(Stored data entries)
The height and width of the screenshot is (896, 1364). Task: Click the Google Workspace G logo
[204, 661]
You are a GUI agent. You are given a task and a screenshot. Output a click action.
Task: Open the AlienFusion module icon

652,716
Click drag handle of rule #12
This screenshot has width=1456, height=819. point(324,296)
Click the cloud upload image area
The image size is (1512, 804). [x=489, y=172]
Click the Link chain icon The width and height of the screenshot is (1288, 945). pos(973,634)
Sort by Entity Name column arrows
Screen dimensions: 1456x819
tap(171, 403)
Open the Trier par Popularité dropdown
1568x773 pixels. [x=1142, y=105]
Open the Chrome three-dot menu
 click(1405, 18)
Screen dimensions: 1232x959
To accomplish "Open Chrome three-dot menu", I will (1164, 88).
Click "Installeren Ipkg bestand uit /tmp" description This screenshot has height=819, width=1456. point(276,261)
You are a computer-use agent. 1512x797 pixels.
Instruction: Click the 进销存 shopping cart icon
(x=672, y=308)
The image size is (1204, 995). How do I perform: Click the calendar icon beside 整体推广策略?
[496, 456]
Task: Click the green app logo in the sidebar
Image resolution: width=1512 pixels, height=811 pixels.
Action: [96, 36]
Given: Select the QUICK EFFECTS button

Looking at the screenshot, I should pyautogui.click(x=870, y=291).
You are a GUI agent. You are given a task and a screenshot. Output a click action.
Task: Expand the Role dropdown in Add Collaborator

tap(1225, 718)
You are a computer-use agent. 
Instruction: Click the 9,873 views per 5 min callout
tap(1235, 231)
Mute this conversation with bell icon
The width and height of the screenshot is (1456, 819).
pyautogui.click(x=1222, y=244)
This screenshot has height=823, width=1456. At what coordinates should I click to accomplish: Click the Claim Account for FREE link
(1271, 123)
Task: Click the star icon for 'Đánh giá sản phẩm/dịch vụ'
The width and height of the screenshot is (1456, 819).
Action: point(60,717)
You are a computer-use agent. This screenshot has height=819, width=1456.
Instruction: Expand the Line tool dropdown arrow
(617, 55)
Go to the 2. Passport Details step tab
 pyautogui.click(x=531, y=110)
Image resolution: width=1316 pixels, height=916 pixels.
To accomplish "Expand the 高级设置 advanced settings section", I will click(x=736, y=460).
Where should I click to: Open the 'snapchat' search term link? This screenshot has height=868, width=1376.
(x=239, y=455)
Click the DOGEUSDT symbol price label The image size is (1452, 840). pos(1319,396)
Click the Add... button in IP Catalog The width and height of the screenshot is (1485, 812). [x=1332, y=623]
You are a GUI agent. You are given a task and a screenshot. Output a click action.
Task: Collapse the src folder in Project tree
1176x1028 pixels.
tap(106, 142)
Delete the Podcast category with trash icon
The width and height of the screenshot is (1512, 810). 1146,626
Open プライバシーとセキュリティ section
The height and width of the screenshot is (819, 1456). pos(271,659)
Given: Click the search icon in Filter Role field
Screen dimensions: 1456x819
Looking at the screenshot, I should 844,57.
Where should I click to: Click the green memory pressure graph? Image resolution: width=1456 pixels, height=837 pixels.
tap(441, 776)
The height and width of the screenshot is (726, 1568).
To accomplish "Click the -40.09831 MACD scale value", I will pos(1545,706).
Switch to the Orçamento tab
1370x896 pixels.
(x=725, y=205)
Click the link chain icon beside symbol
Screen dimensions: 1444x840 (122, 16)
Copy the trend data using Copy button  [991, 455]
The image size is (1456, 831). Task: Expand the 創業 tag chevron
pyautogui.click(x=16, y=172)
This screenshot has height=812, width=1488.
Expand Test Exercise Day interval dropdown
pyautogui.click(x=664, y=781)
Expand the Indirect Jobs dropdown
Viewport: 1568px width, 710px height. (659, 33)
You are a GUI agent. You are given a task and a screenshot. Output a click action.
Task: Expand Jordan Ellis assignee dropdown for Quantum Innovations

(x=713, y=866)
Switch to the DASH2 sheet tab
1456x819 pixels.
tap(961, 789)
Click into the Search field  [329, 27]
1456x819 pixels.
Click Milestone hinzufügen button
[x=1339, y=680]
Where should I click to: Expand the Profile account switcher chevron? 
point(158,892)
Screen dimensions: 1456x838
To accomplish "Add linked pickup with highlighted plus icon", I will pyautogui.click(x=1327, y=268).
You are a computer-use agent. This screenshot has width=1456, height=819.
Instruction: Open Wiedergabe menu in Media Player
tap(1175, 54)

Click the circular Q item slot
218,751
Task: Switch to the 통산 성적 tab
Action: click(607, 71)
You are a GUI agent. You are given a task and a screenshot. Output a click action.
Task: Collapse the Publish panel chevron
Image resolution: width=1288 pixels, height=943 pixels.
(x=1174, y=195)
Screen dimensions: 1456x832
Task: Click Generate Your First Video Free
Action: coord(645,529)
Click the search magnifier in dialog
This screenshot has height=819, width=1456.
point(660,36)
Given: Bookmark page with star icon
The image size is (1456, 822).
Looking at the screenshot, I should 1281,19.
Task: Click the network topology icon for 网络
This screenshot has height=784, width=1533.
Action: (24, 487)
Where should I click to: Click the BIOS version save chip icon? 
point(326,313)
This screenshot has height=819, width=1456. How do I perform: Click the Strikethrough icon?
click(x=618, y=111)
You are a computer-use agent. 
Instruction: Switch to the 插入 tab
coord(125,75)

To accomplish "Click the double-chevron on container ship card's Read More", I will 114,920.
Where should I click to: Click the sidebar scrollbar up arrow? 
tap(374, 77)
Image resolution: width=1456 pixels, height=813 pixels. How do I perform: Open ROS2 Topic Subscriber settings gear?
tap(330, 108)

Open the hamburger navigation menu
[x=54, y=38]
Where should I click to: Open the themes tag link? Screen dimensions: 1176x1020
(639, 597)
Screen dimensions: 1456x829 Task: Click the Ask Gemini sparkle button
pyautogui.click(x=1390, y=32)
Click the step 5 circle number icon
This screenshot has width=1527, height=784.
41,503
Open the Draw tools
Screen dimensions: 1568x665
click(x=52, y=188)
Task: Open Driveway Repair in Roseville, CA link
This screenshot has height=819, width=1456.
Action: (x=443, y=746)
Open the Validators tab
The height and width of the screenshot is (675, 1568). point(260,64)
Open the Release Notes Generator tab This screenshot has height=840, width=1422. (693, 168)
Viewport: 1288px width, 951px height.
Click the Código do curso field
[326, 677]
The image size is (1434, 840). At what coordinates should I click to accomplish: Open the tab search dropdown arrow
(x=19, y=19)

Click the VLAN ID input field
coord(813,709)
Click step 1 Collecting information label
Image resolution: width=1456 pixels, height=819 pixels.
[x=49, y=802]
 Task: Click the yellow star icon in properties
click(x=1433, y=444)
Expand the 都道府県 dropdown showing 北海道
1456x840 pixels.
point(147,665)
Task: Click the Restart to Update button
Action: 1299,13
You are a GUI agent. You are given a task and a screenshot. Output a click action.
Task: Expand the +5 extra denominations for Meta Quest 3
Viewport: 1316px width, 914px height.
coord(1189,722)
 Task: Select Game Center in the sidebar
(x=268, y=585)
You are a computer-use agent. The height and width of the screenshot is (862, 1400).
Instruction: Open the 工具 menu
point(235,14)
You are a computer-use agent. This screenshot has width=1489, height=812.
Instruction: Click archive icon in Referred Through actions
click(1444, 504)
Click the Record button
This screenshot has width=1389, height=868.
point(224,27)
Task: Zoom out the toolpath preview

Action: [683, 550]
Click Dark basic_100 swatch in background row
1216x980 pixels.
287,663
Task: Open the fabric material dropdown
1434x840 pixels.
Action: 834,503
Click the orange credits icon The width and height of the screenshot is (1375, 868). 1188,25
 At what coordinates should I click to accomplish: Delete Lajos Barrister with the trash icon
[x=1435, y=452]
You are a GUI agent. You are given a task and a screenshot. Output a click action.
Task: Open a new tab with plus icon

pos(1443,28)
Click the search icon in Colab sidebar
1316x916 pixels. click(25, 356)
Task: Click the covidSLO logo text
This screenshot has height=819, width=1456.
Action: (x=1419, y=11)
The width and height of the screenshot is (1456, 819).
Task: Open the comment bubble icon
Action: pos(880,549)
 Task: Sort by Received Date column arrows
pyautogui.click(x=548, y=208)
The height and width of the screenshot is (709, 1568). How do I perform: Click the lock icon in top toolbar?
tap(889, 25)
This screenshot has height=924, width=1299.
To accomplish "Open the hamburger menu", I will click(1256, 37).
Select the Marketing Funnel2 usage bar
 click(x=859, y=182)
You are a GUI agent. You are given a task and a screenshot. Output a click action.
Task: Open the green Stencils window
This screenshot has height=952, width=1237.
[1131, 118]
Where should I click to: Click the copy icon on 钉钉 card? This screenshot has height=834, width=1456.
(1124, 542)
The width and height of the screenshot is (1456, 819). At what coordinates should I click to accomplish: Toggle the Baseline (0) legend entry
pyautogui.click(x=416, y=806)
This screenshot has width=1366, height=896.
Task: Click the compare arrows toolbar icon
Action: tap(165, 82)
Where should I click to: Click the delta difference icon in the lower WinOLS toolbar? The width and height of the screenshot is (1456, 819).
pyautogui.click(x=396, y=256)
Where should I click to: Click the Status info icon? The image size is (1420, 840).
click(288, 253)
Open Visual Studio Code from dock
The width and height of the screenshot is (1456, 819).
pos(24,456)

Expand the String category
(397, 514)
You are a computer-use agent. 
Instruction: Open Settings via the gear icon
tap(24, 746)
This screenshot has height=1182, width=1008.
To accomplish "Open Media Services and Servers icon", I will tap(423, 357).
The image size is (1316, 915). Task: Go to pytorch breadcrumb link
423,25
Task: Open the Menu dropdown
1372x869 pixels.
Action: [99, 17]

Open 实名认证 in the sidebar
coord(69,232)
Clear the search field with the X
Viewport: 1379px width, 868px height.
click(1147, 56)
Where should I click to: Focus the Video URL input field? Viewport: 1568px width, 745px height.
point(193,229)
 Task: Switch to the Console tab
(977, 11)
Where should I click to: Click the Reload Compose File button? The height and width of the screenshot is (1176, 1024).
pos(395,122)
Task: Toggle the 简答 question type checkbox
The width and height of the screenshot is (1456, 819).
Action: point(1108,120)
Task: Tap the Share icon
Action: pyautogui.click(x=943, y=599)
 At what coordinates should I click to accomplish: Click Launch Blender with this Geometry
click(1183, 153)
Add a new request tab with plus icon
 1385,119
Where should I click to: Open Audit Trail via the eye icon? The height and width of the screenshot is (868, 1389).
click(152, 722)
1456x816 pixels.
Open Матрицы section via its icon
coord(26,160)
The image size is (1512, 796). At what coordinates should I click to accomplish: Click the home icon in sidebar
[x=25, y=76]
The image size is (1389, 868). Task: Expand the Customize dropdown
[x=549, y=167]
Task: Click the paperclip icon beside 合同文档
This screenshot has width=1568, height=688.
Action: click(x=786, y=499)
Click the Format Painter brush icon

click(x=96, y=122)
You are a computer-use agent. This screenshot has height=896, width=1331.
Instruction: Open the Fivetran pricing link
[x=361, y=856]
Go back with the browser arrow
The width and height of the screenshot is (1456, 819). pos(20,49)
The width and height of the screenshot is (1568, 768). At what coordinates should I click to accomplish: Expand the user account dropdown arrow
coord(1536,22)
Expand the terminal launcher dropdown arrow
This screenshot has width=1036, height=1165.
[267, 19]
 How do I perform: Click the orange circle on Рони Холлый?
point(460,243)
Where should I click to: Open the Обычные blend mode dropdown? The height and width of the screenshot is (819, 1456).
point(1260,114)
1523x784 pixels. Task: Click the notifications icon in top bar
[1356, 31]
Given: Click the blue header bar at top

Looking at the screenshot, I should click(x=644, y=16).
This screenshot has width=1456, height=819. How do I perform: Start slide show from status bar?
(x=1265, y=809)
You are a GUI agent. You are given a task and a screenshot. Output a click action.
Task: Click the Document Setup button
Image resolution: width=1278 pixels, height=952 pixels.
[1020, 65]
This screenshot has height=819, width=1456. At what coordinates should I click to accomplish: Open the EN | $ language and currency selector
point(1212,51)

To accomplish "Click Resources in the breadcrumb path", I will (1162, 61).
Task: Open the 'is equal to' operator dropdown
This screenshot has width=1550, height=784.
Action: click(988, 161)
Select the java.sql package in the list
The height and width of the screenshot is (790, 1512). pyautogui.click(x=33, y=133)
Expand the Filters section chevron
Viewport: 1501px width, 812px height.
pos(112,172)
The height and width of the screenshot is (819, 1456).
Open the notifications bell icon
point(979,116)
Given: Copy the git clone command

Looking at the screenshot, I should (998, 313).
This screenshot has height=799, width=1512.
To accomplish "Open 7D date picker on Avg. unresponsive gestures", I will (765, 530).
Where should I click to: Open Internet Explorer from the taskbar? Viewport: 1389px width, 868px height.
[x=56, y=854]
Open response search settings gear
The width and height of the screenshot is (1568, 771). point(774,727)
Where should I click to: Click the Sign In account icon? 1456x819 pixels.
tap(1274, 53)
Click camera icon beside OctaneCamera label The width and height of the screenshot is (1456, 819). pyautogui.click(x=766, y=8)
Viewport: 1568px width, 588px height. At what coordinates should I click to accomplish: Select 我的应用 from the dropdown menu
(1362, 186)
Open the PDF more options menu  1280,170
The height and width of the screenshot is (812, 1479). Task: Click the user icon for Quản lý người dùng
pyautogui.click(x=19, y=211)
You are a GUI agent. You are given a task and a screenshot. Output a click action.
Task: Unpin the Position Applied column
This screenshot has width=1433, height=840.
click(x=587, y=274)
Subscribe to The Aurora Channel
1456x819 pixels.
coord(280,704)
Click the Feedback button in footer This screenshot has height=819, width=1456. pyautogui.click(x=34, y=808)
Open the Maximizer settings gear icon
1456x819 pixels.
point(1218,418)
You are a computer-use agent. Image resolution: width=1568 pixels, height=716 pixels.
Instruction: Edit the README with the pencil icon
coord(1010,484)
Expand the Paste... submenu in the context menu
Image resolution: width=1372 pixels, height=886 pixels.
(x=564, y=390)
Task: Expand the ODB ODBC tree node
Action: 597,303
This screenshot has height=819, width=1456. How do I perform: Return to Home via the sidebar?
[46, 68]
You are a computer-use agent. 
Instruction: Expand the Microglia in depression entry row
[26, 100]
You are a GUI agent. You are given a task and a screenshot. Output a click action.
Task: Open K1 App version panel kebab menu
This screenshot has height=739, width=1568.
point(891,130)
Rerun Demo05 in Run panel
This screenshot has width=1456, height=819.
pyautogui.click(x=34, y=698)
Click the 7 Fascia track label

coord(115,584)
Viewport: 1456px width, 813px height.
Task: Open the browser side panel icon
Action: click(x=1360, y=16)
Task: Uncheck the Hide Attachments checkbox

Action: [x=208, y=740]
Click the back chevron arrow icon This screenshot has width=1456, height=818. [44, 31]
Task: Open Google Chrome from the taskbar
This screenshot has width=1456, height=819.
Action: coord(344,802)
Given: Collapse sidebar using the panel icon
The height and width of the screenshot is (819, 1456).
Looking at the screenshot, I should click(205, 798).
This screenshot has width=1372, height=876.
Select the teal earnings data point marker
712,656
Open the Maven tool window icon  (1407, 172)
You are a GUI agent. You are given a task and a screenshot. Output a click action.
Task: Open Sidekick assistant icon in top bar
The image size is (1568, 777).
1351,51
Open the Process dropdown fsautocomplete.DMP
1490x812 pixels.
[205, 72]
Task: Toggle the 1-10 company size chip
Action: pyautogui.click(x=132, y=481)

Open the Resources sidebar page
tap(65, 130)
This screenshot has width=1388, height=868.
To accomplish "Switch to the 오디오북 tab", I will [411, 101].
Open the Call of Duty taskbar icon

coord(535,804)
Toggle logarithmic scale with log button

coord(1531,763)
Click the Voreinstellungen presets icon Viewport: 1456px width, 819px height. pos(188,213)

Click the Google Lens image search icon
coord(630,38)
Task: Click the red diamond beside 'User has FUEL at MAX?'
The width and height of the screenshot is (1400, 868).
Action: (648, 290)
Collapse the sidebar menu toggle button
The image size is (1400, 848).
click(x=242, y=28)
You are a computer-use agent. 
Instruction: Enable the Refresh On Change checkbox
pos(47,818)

EXERCISE REQUIREMENTS
All lines above with "window" in them should be returned.

WORKED SOLUTION
Task: Open the green Stencils window
Open the Maven tool window icon  (1407, 172)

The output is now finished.